### Task goal
Continue the forum discussion about metadata accesses when using the generic Atomic type in Swift from the point where it stops.

I would expect the current implementation to be able to handle a concrete use of a generic type like this, as long as it's actually getting fully specialized. We should check whether some generic part of the implementation isn't @inlinable, or the compiler is deciding it's unable to specialize and leaving behind metadata accesses. cc @Erik_Eckstein

1 Like

Yeah, using Compiler Explorer reveals calls to:

swift_getTypeByMangledNameInContext2

Example:

The linked godbolt is without optimisations turned on so no surprise but it also doesn't change if compiled with -O.

It looks like the initialiser is causing problems. Operations like wrappingAdd seems fine.

The Atomic initialiser is not @inlinable but has the @_alwaysEmitIntoClient and @_transparent attributes which sounds like it should be enough but this is outside of my expertise.

Shouldn't Atomic guarantee no metadata access without relying on optimiser?

### Data extract
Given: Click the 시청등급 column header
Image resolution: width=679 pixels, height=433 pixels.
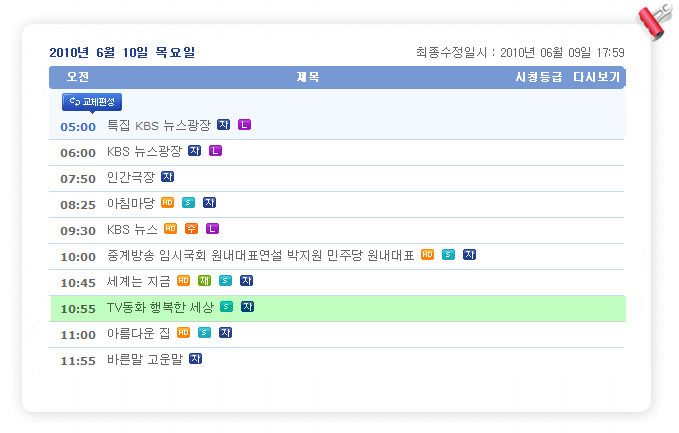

### Your response
1 Like

Maybe? I don't think it has been spelled out explicitly and it would be something new. @_transparent usually does a good job at enabling optimisation in debug builds but I'm not aware what it actually guarantees.

It's my understanding that in a @_noLocks/@_noAllocations function that we're supposed to try to optimize out calls that require metadata instantiations even if the compiler wouldn't normally decide to (assuming that's fundamentally possible, with the functions in question being @inlinable or in the same module, of course).

4 Likes

Is it considered ok if the @_noLocks code compiles fine in -O but fails to compile in -Onone ?

I guess we could do the following if this is expected behaviour:

#if !DEBUG
@_noLocks
#endif
func add() { ... }

@_noLock wasn't used in the linked code sample.

Re -Onone: I personally haven't used @_noLocks but maybe someone else can comment on this.

No. @_noLocks should apply the compiler optimizations necessary to achieve the "no locks" constraint regardless of optimization mode.

2 Likes

Great news.
Please clarify what would happen to the code shipped (to the AppStore, etc) with -Onone (strange, but it happens). Will the individual function marked with @_noLocks be effectively compiled with -O while the rest of the code compiled with -Onone ? Or will it be compiled with "-Onone" (potentially taking locks)?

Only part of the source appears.